**MATERIAL PROVIDED**
= = = = =

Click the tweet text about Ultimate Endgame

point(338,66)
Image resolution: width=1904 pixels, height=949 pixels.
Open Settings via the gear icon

= = = = =

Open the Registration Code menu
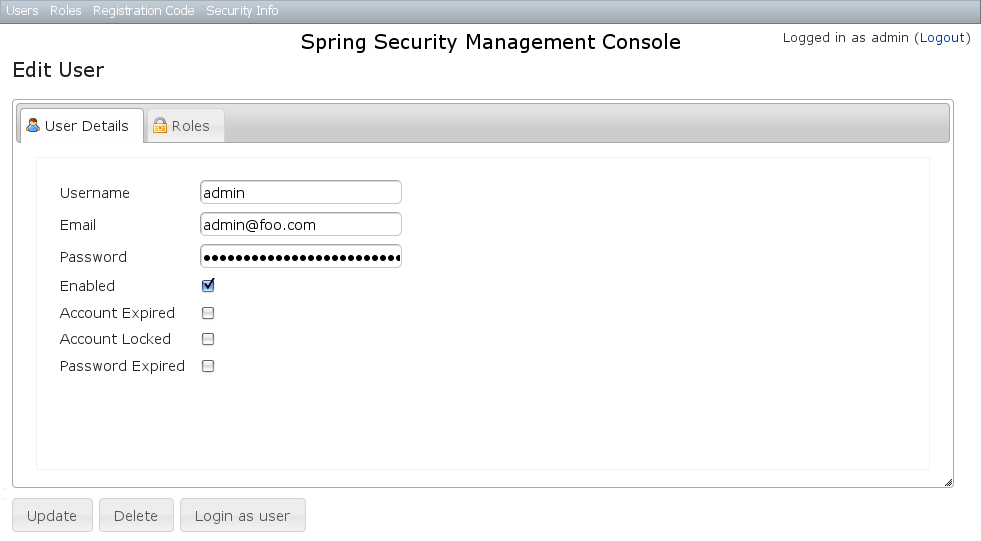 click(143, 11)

= = = = =

**GOAL OF THE EXERCISE**
Gather every line of the items above that contains the string "Open", and copy each one out. Case counts, so only lines with that exact capitalization qualify.

**TASK ANSWER**
Open Settings via the gear icon
Open the Registration Code menu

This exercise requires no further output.